Водитель автобуса Копырин ходил вокруг машины, задумчиво пиная колеса, и недовольно качал головой, не обращая внимания на подначки оперативников. Взглянул на меня и, может, потому, что я один не смеялся над его транспортом, сказал мне доверительно:
– Эх, достать бы два баллона от «доджа», на задок поставить – цены бы «фердинанду» не было.
– Какому «фердинанду»? – спросил я серьезно.
Копырин засмеялся:
– Да вот они, балбесы наши, окрестили машину, теперь уж и все так кличут. Мол, на самоходку немецкую, «фердинанд», сильно смахивает…

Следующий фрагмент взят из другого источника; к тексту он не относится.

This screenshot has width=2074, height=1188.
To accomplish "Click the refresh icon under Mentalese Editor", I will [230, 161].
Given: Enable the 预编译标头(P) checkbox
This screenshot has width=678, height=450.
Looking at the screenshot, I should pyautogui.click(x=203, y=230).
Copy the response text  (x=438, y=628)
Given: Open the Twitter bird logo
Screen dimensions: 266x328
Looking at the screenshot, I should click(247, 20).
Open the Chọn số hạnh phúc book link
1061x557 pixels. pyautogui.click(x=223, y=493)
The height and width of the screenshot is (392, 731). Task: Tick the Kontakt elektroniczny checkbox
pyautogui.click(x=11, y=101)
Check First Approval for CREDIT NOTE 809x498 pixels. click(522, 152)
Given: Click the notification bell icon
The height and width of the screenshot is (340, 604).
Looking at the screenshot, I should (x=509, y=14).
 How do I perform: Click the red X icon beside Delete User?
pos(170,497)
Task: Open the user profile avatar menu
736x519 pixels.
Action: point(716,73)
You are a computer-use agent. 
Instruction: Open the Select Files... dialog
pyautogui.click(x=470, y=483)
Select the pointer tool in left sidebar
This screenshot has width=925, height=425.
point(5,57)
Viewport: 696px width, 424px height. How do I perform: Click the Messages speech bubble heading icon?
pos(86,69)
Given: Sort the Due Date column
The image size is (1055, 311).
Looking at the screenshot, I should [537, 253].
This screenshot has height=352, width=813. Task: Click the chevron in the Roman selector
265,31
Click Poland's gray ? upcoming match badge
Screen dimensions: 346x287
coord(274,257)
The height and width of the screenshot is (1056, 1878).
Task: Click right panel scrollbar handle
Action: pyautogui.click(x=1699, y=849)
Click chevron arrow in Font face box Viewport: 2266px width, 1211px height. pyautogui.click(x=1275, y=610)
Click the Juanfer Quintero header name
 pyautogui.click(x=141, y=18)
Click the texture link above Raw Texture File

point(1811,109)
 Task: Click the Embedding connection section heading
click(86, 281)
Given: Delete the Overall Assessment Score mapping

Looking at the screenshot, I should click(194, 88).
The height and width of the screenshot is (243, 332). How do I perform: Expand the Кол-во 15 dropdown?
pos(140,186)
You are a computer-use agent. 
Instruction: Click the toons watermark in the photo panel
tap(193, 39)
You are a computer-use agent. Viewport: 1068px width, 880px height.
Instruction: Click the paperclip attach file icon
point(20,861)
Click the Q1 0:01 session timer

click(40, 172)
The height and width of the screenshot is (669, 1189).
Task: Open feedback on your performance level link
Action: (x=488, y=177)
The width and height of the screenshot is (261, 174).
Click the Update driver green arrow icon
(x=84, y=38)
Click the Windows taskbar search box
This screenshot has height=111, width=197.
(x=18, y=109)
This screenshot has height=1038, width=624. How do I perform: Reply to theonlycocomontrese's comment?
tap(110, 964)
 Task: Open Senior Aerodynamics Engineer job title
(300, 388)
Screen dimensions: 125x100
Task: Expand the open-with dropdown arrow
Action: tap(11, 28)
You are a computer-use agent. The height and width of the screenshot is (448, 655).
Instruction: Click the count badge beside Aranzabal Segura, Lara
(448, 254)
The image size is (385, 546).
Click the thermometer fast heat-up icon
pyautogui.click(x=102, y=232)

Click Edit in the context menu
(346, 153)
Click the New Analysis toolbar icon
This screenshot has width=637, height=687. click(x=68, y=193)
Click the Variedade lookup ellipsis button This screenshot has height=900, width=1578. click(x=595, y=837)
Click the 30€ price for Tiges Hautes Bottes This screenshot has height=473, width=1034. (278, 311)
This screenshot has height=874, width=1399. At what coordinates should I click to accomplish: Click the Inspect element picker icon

Я улыбнулся: и верно, в приземистой кургузой машине было что-то общее с тупым напористым ликом самоходного орудия.
– Ты-то сам против них стоял когда? – спросил Копырин.
– Случалось, – ответил я, и в этот момент прибежал Жеглов.
Копырин влез в кабину. Пассажирскую дверь он отпирал длинным рычагом, когда-то никелированным, а теперь облезшим до медной прозелени и все-таки не потерявшим своего шика – гнутая ручка на фигурном кронштейне.
Первым в автобус прыгнула огромная дымчатая овчарка Абрек, степенно залез проводник-собаковод Алимов, нырнул ловко Коля Тараскин, загремел на ступеньках своей аппаратурой и нескладными суставами Шесть-на-девять, осторожно, будто в лодку входил, подался судмедэксперт, я шагнул – раз-два, к переднему сиденью в углу. Жеглов встал на подножку, молча оглядел всех, словно еще раз проверил, есть ли смысл брать нас с собой, и только тогда кивнул шоферу.
Копырин нажал ногой на педаль, стартер завыл так тонко и горестно, так скулил он от истощения и старости аккумулятора, что пес Абрек тревожно поднял голову, дыбком воздел уши и ответил ему низким рыком. Шесть-на-девять, восседавший на кондукторском месте, уже открыл рот, чтобы оценить должным образом ситуацию, но Жеглов бросил на него короткий взгляд, быстро сказал:
– Помалкивай…
И мотор наконец чихнул, затем еще раз, еще – вспышки разрослись в частый треск, – заревел громко и счастливо, заволок двор синим едучим угаром, и «фердинанд» тронулся, выполз на Большой Каретный и взял курс на Садовую.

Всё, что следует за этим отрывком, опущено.